沙田瑞紀(G) 「Great DJ」ですね! 何回もPVを観ました。
澤村小夜子(Dr) 私は瑞紀に教えてもらいました。
藤咲佑(B) 私も瑞紀に。
蒼山幸子(Vo, Key) 私もです(笑)。
ケイティ・ホワイト(Vo, G, Bass Dr) サンキュー!(笑)
──ねごとは、元々瑞紀さんがみんなに洋楽を聴かせてたんですよね。
澤村 最初に聴かせてもらったとき、すぐ好きになりました。父も知ってましたよ。「今度対談するんだよ」ってTHE TING TINGSの曲を聴かせたら「これ、知ってる!」って。
ケイティ ホント? ワーオ!(笑)
沙田 私、今も大学に通ってるんですけど、1年生のときにコピーさせてもらったんですよ。
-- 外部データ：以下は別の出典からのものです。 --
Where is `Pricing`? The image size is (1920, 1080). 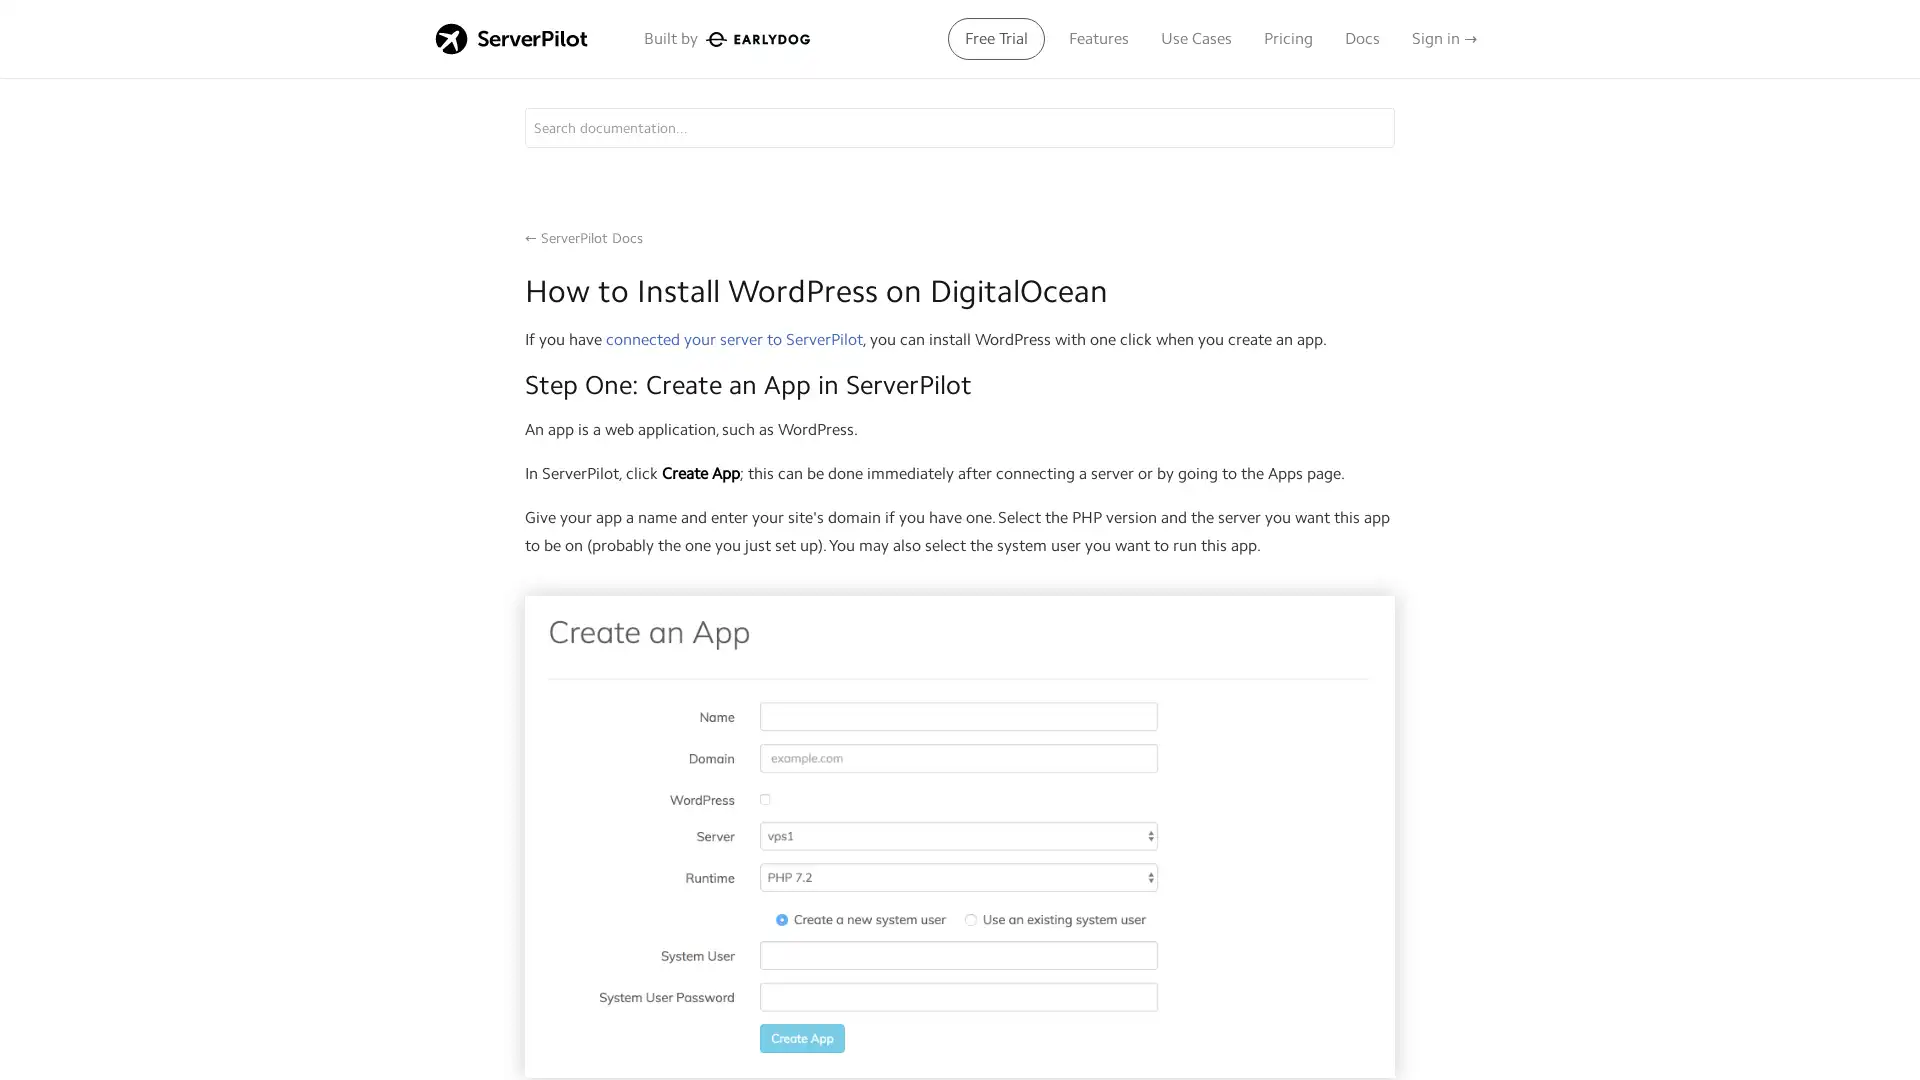
Pricing is located at coordinates (1288, 38).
ケイティ そうなの? あの曲、すごく簡単でしょ? 私は「Great DJ」で初めてギターを弾いたんだけど、あの曲を作った頃はちょっと指を切っちゃってて、Dのコードしか弾けなかったんですよね。
澤村 えー、そうだったんですか?
沙田 だけど映像ではすごくカッコよく弾いてましたよね。あれは何も考えないで演奏できる曲というか。面白いですよね、「♪アーアーアー」って繰り返すところとか。
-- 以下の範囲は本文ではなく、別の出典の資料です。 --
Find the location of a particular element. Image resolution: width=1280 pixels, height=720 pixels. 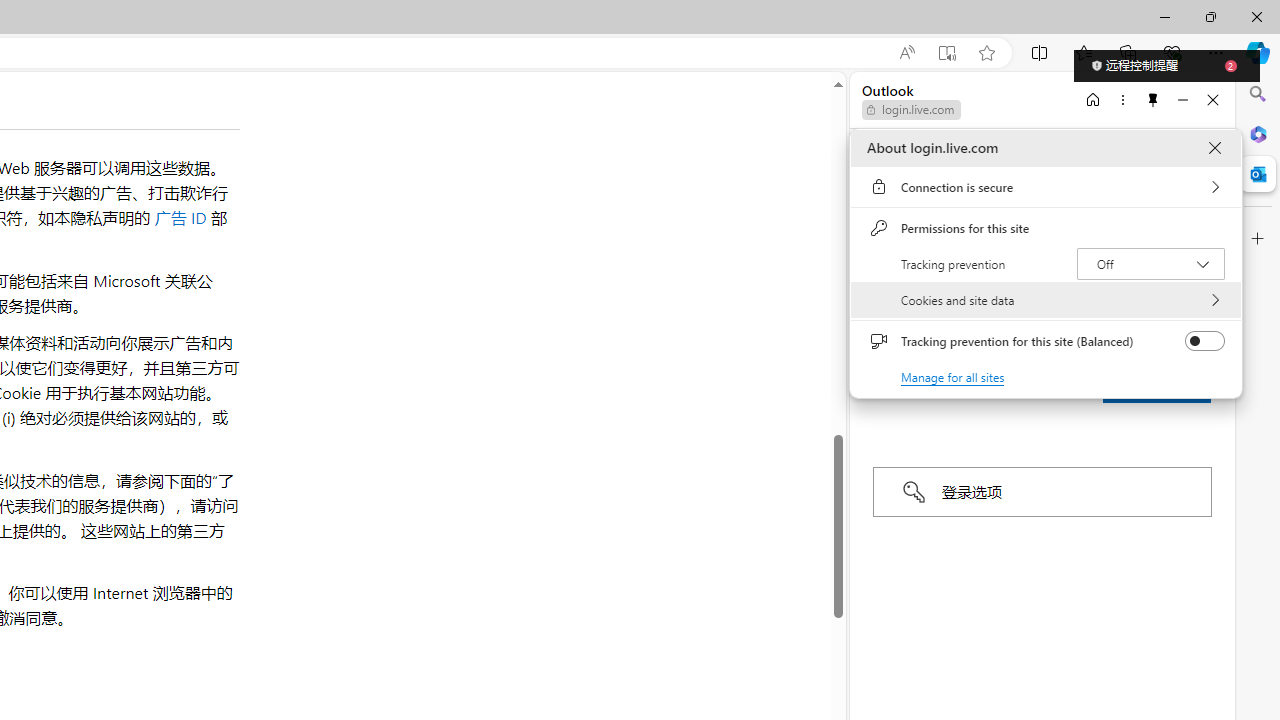

'Manage for all sites' is located at coordinates (951, 377).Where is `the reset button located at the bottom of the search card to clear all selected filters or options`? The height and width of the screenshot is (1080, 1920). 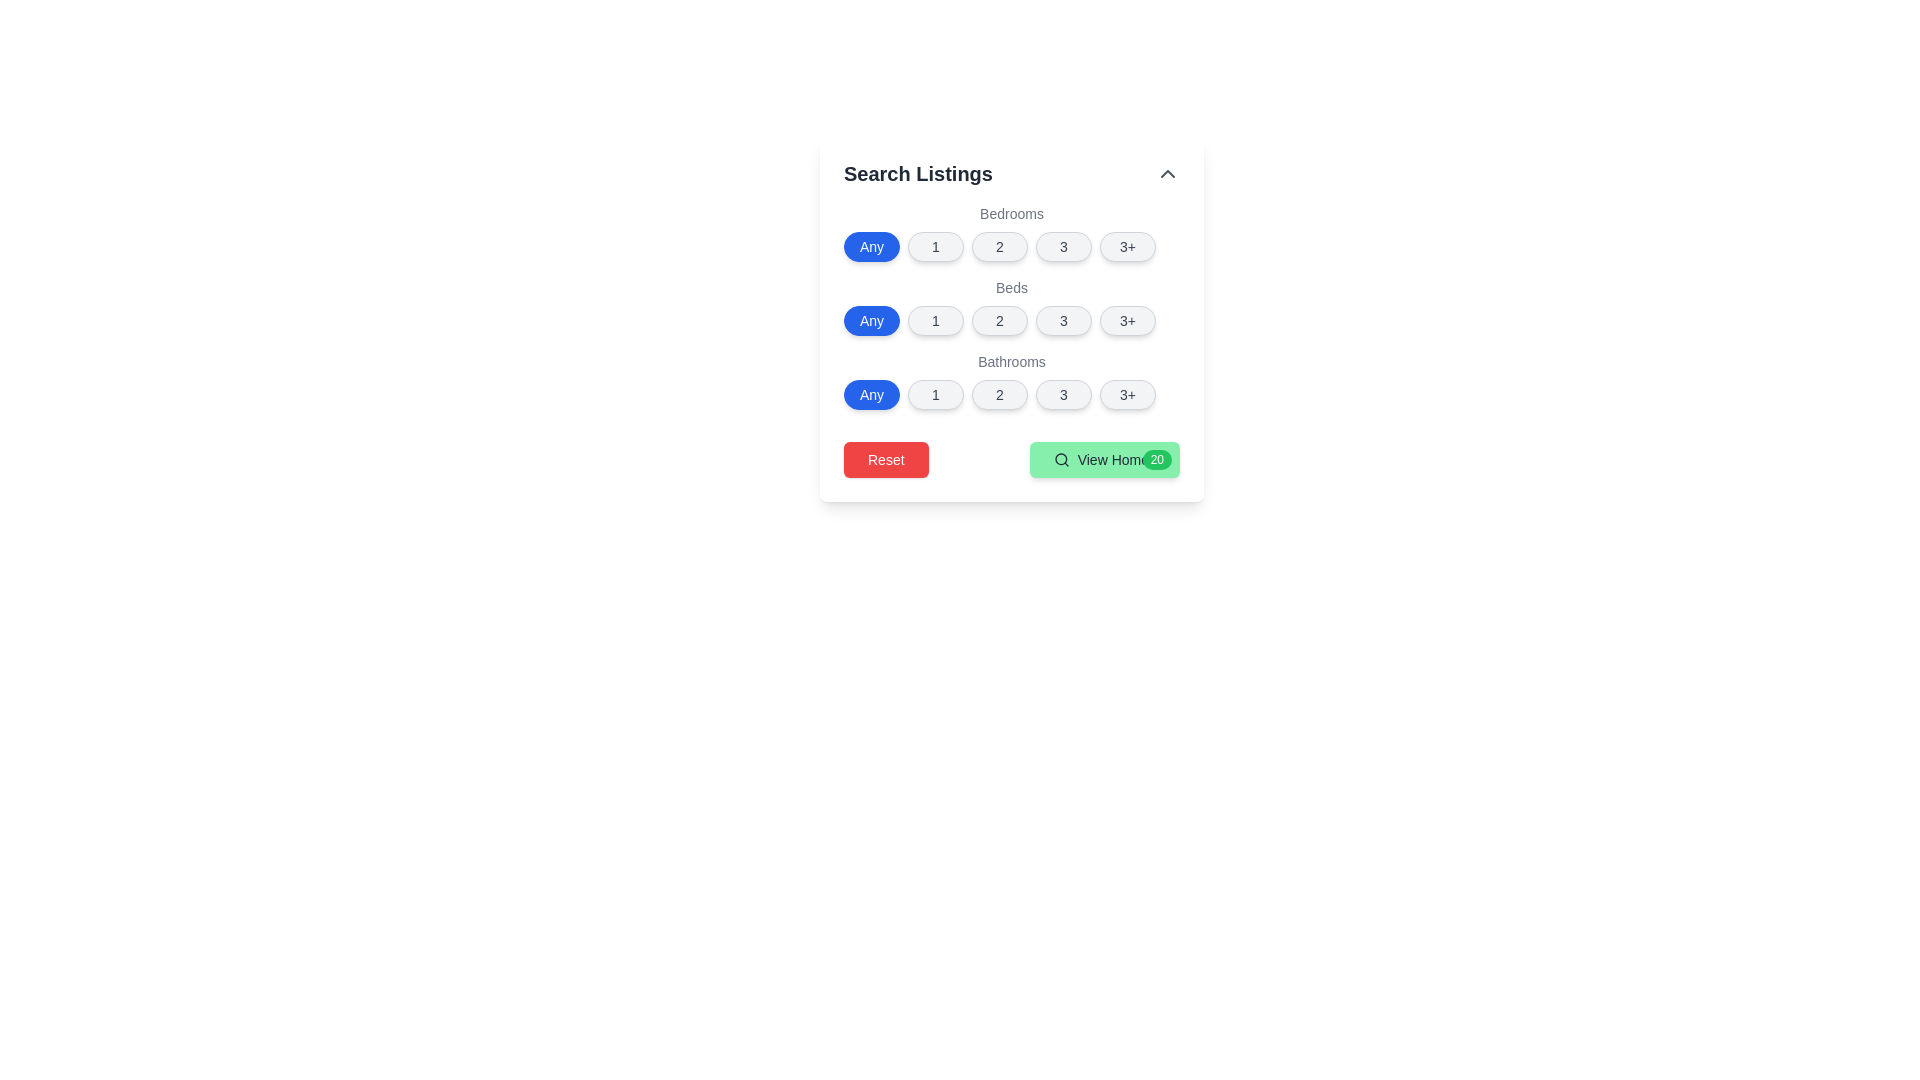
the reset button located at the bottom of the search card to clear all selected filters or options is located at coordinates (885, 459).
蒼山 ライブ映像も観たことがあるんですけど、すごくカッコいいと思いました。曲もキャッチーだし、楽しんでる感じが伝わってきて。
ジュールズ・デ・マルティーノ(Dr, Vo) 別にいいことばかり言わなくてもいいんだよ(笑)。
──「Great DJ」ぐらい有名なヒット曲になると世界中でコピーされてるという話を聞くのでは?
ジュールズ いや、そんなにたくさんは聞かないけどね。
ケイティ 中国のアーティストから「歌詞を変えてカバーしたい」という話をもらって、それに対しては「NO!」って言ったんだけど。それでも違う歌詞で、勝手にリリースしたみたい。まあ楽しんでもらっていればいいんだけど(笑)。
蒼山 えーっ! 本当に?
ケイティ 南米では、私たちの曲がテキーラのCMに使われてたんだけど、それはそのCMのプロデューサーが自分たちが作ったようなふりをして出したの。そっちは本当にトラブルになったんだけど。まあテキーラでまだ良かったのかな。下痢止めの薬とかじゃなくてね(笑)。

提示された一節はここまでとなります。